### Task
Display each line below that contains the string "Viewport", copied in full.

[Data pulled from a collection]
------------------------------------------------------------------------
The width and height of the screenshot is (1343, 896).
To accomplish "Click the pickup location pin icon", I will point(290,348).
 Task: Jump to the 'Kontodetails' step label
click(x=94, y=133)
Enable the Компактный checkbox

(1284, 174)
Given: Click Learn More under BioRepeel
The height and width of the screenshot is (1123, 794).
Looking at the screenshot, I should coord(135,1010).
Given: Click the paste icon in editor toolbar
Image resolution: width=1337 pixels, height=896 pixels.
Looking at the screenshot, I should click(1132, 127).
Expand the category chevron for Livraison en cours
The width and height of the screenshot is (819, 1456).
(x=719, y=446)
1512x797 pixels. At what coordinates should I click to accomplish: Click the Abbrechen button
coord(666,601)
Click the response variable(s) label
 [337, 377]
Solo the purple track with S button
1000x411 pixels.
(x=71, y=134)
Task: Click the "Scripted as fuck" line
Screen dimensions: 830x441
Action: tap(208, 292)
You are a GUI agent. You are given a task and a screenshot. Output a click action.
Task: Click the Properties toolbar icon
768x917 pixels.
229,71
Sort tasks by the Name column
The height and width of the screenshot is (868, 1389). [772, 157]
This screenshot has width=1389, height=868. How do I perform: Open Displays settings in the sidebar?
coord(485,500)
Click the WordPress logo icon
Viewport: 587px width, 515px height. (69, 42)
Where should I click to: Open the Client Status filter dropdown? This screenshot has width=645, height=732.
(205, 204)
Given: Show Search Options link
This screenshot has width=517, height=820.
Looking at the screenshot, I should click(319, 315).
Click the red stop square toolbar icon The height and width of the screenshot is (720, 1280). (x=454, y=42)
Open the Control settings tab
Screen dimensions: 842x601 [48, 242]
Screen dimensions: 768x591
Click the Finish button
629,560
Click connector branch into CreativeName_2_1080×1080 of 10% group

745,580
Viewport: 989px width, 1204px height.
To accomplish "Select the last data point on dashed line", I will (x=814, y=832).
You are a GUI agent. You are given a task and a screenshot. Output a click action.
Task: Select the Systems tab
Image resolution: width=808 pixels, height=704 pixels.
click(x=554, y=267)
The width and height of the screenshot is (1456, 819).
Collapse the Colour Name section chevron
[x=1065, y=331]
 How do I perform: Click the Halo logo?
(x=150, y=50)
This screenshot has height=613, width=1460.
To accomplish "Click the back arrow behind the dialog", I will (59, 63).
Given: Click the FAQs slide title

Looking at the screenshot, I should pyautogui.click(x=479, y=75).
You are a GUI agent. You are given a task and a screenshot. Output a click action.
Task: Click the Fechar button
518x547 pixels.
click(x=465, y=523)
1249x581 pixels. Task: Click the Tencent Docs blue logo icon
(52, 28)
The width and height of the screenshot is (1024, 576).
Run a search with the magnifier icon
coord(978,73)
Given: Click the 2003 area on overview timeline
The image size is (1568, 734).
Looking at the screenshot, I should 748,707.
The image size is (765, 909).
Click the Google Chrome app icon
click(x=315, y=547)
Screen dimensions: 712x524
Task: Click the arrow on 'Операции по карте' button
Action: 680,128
------------------------------------------------------------------------
### Answer below
Viewport: 587px width, 515px height. (69, 42)
Viewport: 989px width, 1204px height.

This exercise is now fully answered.